BEGIN Material for this task

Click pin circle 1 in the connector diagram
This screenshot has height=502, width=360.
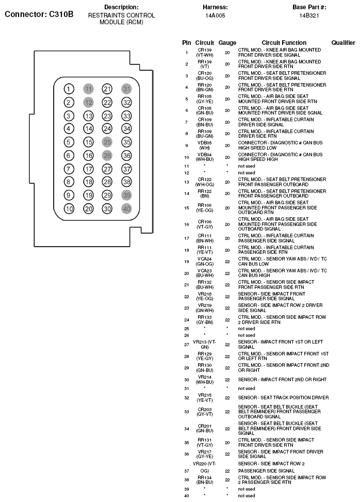point(69,89)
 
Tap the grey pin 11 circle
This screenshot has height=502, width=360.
point(88,89)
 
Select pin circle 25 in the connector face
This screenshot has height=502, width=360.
point(107,142)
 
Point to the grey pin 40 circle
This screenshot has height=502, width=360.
point(126,209)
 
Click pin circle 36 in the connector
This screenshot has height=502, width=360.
point(126,155)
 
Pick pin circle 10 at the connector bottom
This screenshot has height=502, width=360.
point(69,209)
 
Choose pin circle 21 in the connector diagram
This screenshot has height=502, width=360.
point(107,89)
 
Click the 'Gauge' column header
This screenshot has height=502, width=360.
point(227,43)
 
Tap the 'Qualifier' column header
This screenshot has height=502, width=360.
point(343,43)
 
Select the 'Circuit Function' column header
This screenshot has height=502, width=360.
point(284,43)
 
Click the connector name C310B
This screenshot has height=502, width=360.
point(39,14)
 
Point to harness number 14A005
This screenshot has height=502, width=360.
point(215,15)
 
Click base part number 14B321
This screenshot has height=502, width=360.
point(309,15)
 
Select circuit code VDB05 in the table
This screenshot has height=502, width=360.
point(205,143)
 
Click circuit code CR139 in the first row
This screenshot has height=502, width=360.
point(205,50)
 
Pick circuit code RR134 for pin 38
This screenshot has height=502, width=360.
point(205,478)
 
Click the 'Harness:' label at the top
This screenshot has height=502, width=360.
point(216,7)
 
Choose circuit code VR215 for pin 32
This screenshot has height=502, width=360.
point(205,395)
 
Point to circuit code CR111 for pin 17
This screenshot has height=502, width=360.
point(205,236)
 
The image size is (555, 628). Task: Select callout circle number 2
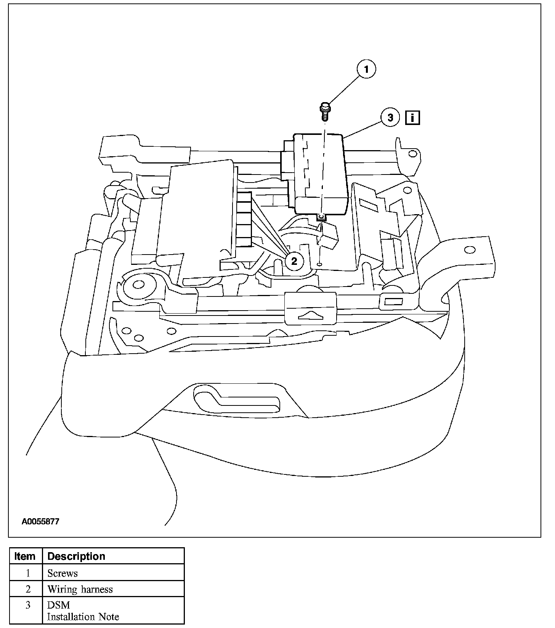tap(294, 261)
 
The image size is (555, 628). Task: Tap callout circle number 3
tap(390, 117)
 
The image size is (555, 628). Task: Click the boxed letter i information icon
tap(412, 117)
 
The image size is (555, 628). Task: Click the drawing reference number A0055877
tap(40, 521)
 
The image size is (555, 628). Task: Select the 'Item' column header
tap(25, 556)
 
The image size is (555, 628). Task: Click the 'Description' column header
tap(76, 556)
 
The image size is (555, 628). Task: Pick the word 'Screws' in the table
tap(63, 573)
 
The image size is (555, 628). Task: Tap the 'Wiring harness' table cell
tap(80, 590)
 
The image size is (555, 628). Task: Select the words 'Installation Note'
tap(83, 617)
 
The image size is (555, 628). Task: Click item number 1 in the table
tap(27, 573)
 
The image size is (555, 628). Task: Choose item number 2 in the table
tap(27, 590)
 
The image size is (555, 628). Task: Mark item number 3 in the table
tap(27, 605)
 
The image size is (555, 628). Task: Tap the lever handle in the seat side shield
tap(236, 399)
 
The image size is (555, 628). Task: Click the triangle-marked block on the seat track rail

END Material for this task

Directions for this task:
Render every line of the items above as a numbered list, dropping the blank lines and leaving out the pictures.

Task answer:
1. Click pin circle 1 in the connector diagram
2. This screenshot has height=502, width=360.
3. point(69,89)
4. Tap the grey pin 11 circle
5. This screenshot has height=502, width=360.
6. point(88,89)
7. Select pin circle 25 in the connector face
8. This screenshot has height=502, width=360.
9. point(107,142)
10. Point to the grey pin 40 circle
11. This screenshot has height=502, width=360.
12. point(126,209)
13. Click pin circle 36 in the connector
14. This screenshot has height=502, width=360.
15. point(126,155)
16. Pick pin circle 10 at the connector bottom
17. This screenshot has height=502, width=360.
18. point(69,209)
19. Choose pin circle 21 in the connector diagram
20. This screenshot has height=502, width=360.
21. point(107,89)
22. Click the 'Gauge' column header
23. This screenshot has height=502, width=360.
24. point(227,43)
25. Tap the 'Qualifier' column header
26. This screenshot has height=502, width=360.
27. point(343,43)
28. Select the 'Circuit Function' column header
29. This screenshot has height=502, width=360.
30. point(284,43)
31. Click the connector name C310B
32. This screenshot has height=502, width=360.
33. point(39,14)
34. Point to harness number 14A005
35. This screenshot has height=502, width=360.
36. point(215,15)
37. Click base part number 14B321
38. This screenshot has height=502, width=360.
39. point(309,15)
40. Select circuit code VDB05 in the table
41. This screenshot has height=502, width=360.
42. point(205,143)
43. Click circuit code CR139 in the first row
44. This screenshot has height=502, width=360.
45. point(205,50)
46. Pick circuit code RR134 for pin 38
47. This screenshot has height=502, width=360.
48. point(205,478)
49. Click the 'Harness:' label at the top
50. This screenshot has height=502, width=360.
51. point(216,7)
52. Choose circuit code VR215 for pin 32
53. This screenshot has height=502, width=360.
54. point(205,395)
55. Point to circuit code CR111 for pin 17
56. This screenshot has height=502, width=360.
57. point(205,236)
58. The image size is (555, 628). Task: Select callout circle number 2
59. tap(294, 261)
60. The image size is (555, 628). Task: Tap callout circle number 3
61. tap(390, 117)
62. The image size is (555, 628). Task: Click the boxed letter i information icon
63. tap(412, 117)
64. The image size is (555, 628). Task: Click the drawing reference number A0055877
65. tap(40, 521)
66. The image size is (555, 628). Task: Select the 'Item' column header
67. tap(25, 556)
68. The image size is (555, 628). Task: Click the 'Description' column header
69. tap(76, 556)
70. The image size is (555, 628). Task: Pick the word 'Screws' in the table
71. tap(63, 573)
72. The image size is (555, 628). Task: Tap the 'Wiring harness' table cell
73. tap(80, 590)
74. The image size is (555, 628). Task: Select the words 'Installation Note'
75. tap(83, 617)
76. The image size is (555, 628). Task: Click item number 1 in the table
77. tap(27, 573)
78. The image size is (555, 628). Task: Choose item number 2 in the table
79. tap(27, 590)
80. The image size is (555, 628). Task: Mark item number 3 in the table
81. tap(27, 605)
82. The image size is (555, 628). Task: Tap the lever handle in the seat side shield
83. tap(236, 399)
84. The image size is (555, 628). Task: Click the triangle-marked block on the seat track rail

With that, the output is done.